UOBKayhian on 9 Dec 2014
FY14F PE (x): 13.2
FY15F PE (x): 12.0
Reiterate BUY for its ability to sustain good productivity yield and keeping production
cost relatively low to stay profitable in a low CPO price environment. First Resources’
(FR) share prices corrected 30% from its 52-week high of S$2.60 on the back of CPO
price weakness and relatively weaker 1H14 earnings vs peers’. The price correction
makes FR one of the cheapest high-growth plantation stocks, at 1-year forward PE of
12x vs peers’ 11-14x. This is a good opportunity to accumulate positions in a wellmanaged
plantation company with good earnings prospects.

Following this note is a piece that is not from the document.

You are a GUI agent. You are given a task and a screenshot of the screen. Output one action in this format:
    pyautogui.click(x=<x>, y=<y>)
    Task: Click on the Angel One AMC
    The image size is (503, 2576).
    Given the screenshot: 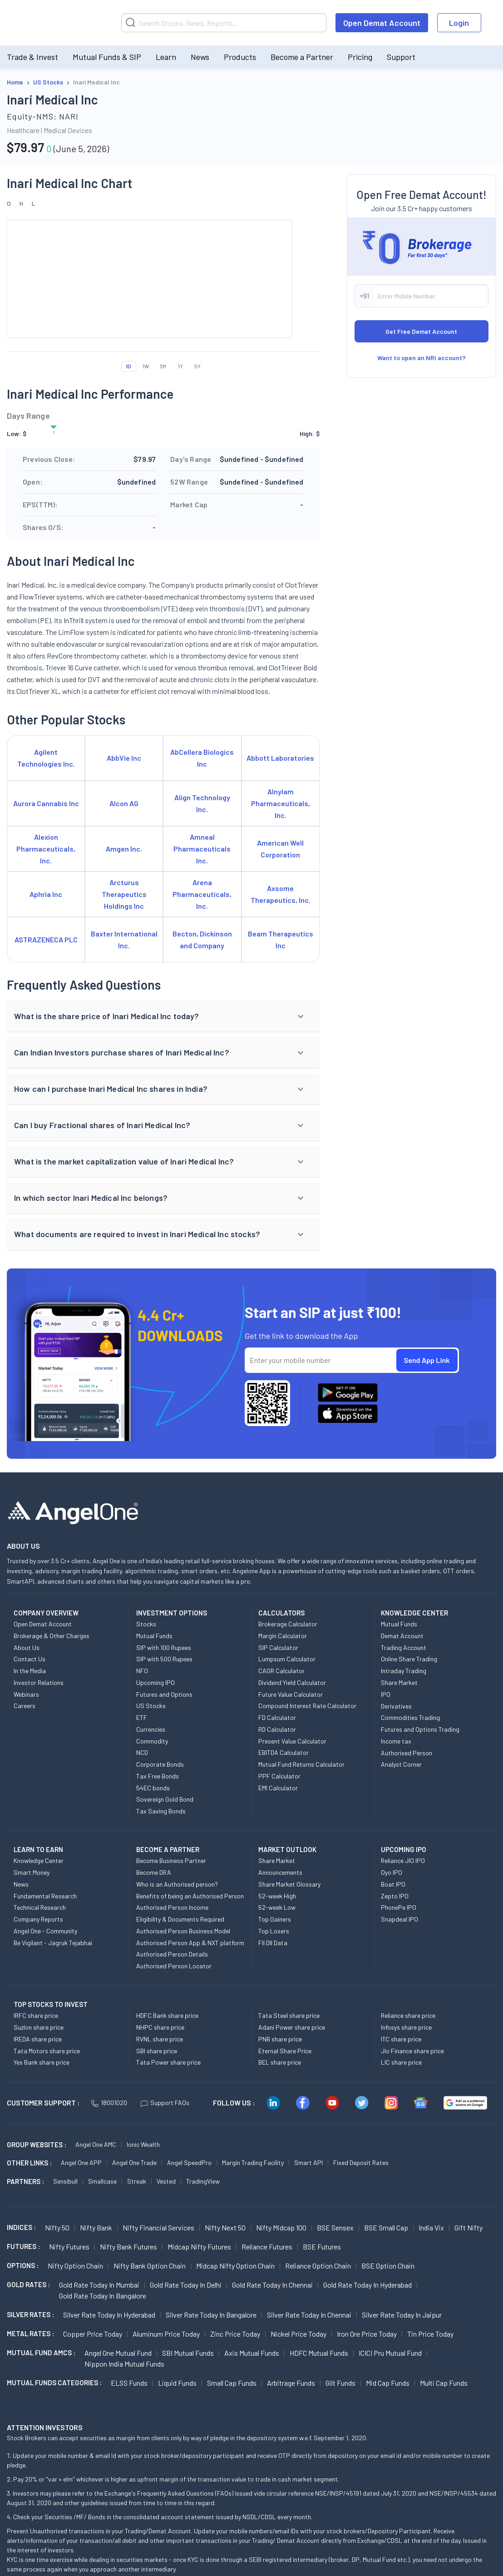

Better profitability supports higher PE multiple. During the last CPO price correction in
2008/09, FR traded at the lowest PE of about 3x (-2SD from mean), then recovered and
stabilised at 6-8x PE (-1SD from mean). Given improving profitability, FR’s valuation is
unlikely to go back to its previous trough. Back in 2009 when FR traded at its trough
valuation, its reported EBITDA/CPO tonne was US$328 vs an estimated US$410 for
2014. The higher profitability was largely attributed to better oil yields since then as
more oil palm trees move into prime production age.
Maintain BUY and target price of S$2.80, based on 15x 2016F PE. FR remains one of
our top picks in the plantation sector due to its attractive profile age, cost-efficient
estates and hands-on management. We forecast EPS of 10.4 US cents, 11.5 US cents
and 14.2 US cents for 2014-16 respectively.